■ Provided passage

══════

Gashouse Hillbillies

Joe DiMaggio, an Italian ballplayer from San Francisco, won the American League MVP Award in 1941. (But Ted Williams was The Sporting News Player of the Year.) Dolph Camilli was the other MVP winner that year. He was another Italian San Franciscan. Camilli captured two legs of the Triple Crown, leading the Senior Circuit in home runs and RBI and leading his Brooklyn Dodgers to the pennant. Teammate Pete Reiser took the batting crown. Dolph was of the MVP species “clutch slugger on a pennant winner” like Justin Morneau.

He had an older brother named Francisco who was also an athlete. He boxed under the name Frankie Campbell*. Eleven years before Dolph was the MVP, Campbell’s career and life came to a tragic end when injuries suffered in the ring during a bout against Max Baer killed him.

*This wasn’t the first boxer-baseballist combo from San Fran. Gentleman Jim Corbett had a brother who played baseball at St. Mary’s, then appeared in the majors.

Max Baer was once heavyweight champeen of the world—back when that meant something. If you saw Cinderella Man, he was the guy that Braddock had to beat to win the title. The Campbell fight was early in his career, but he went on to the top of the heap and defeated Primo Carnera. Max went Hollywood. He appeared in some films, like Abbott and Costello’s Africa Screams, along with his brother Buddy Baer. His son, Max Baer Jr., went on to become an actor as well.

══════

■ Tasks to perform
1) Answer each question from the passage on Dolph Camilli:
(a) Which team did Camilli lead to the pennant?
(b) Under what name did Camilli's brother Francisco box?
(c) Which Abbott and Costello film did Max Baer appear in?
2) Summarize the passage on Dolph Camilli in two sentences.
3) Reproduce the passage on Dolph Camilli word for word, starting at "He had an older" and ending at "actor as well.".
The material that comes next has no connection to the passage on Dolph Camilli.

══════

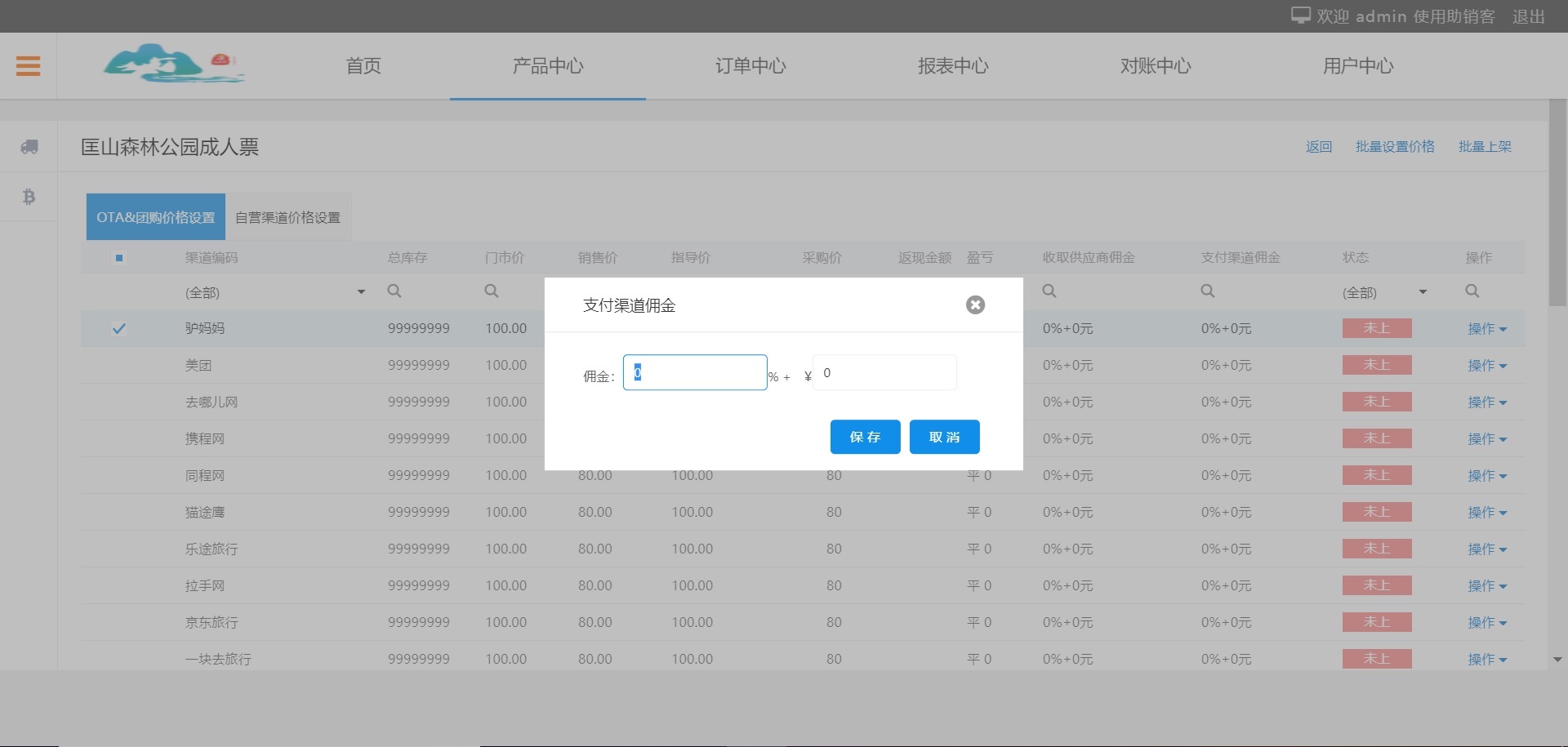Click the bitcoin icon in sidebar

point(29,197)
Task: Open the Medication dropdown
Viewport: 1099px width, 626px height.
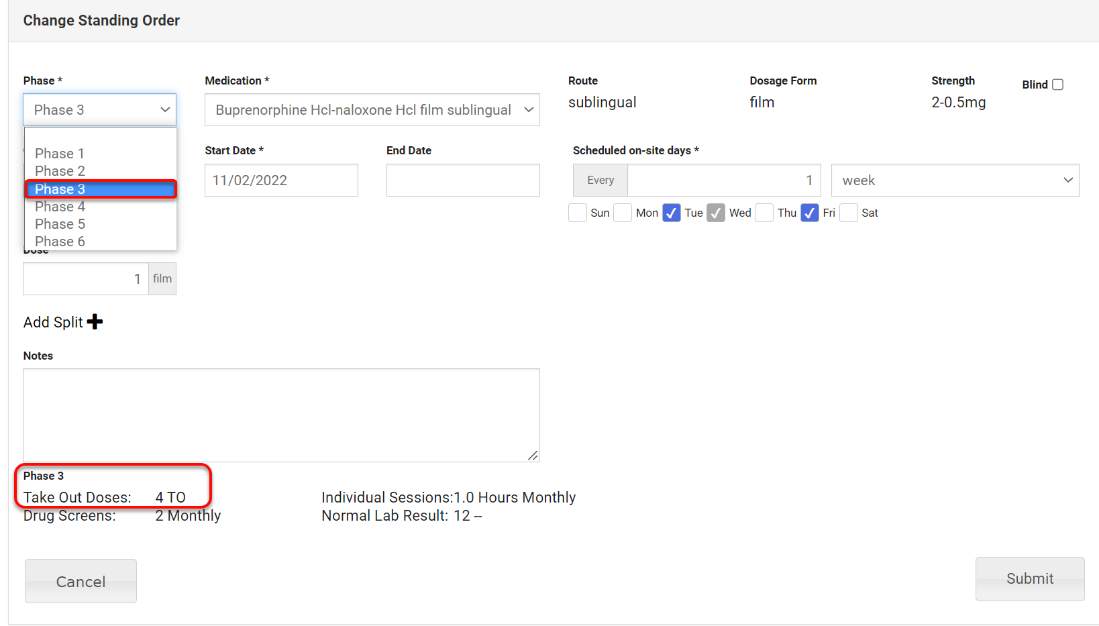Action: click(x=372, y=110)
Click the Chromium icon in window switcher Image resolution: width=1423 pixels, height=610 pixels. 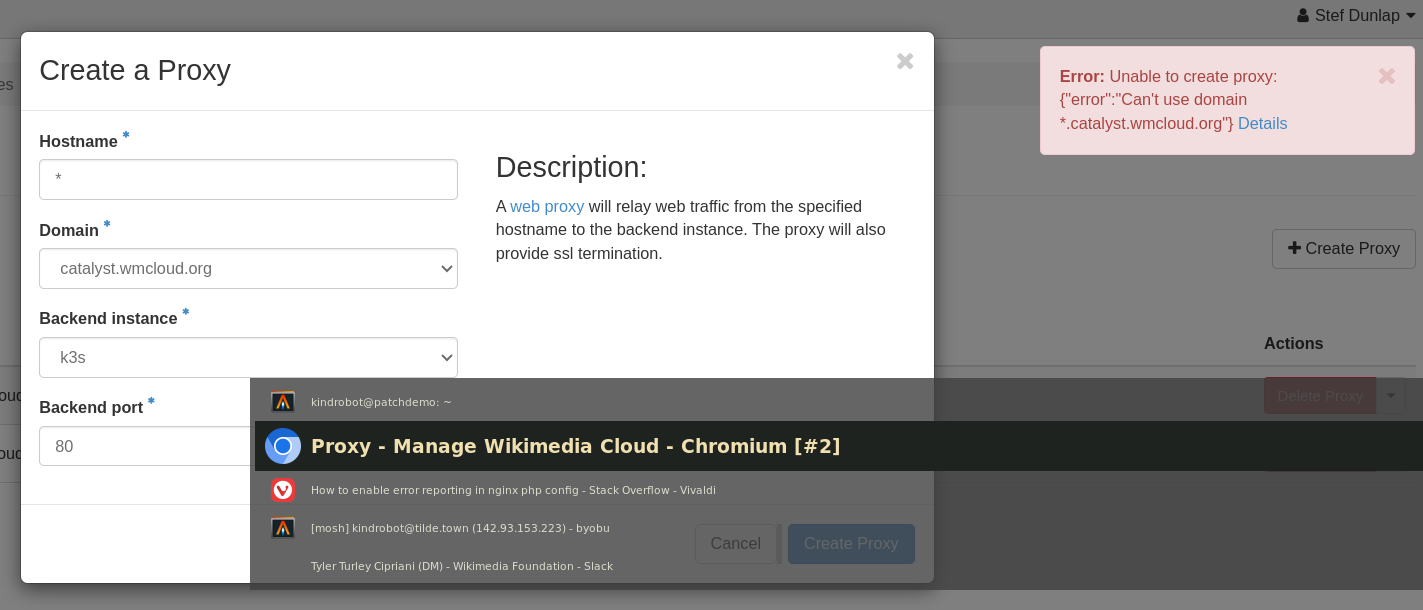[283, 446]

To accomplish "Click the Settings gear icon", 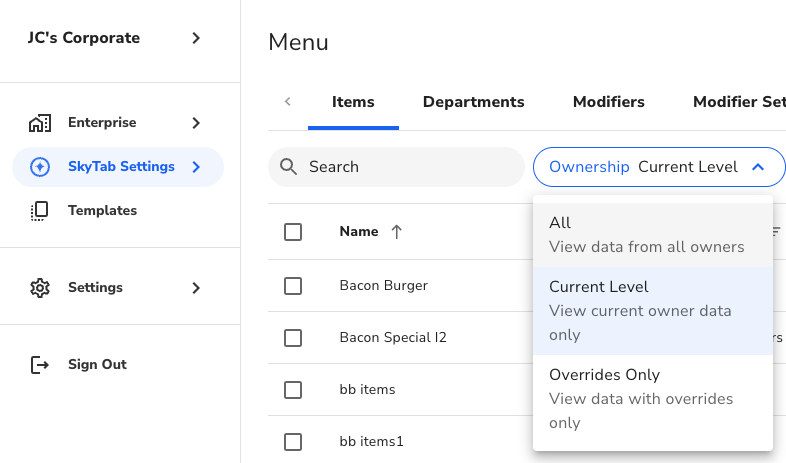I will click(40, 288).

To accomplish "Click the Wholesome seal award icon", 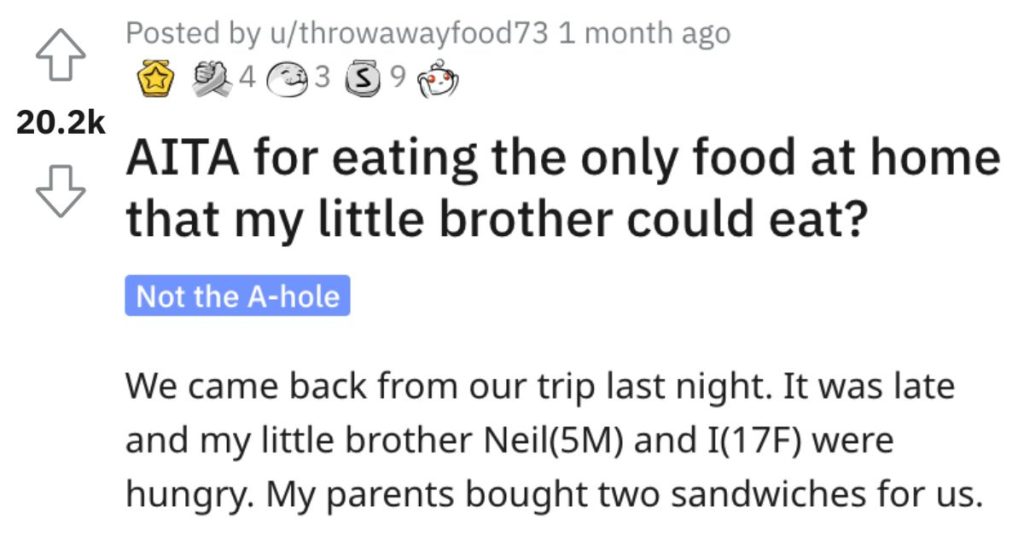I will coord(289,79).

══════

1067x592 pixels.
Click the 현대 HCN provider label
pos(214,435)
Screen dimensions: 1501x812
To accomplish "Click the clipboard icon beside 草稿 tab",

══════

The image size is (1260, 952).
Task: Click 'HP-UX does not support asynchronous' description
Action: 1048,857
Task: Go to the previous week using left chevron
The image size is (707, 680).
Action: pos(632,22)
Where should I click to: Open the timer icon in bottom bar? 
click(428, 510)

══════

■ Results of the exercise
1)
(a) The Brooklyn Dodgers
(b) Frankie Campbell
(c) Africa Screams

2) Dolph Camilli, an Italian ballplayer from San Francisco, was an MVP winner in 1941 after leading the Senior Circuit in home runs and RBI and leading his Brooklyn Dodgers to the pennant. His older brother Francisco, who boxed as Frankie Campbell, died of injuries suffered in a bout against Max Baer, who later became heavyweight champion of the world and appeared in films.

3)
He had an older brother named Francisco who was also an athlete. He boxed under the name Frankie Campbell*. Eleven years before Dolph was the MVP, Campbell’s career and life came to a tragic end when injuries suffered in the ring during a bout against Max Baer killed him.

*This wasn’t the first boxer-baseballist combo from San Fran. Gentleman Jim Corbett had a brother who played baseball at St. Mary’s, then appeared in the majors.

Max Baer was once heavyweight champeen of the world—back when that meant something. If you saw Cinderella Man, he was the guy that Braddock had to beat to win the title. The Campbell fight was early in his career, but he went on to the top of the heap and defeated Primo Carnera. Max went Hollywood. He appeared in some films, like Abbott and Costello’s Africa Screams, along with his brother Buddy Baer. His son, Max Baer Jr., went on to become an actor as well.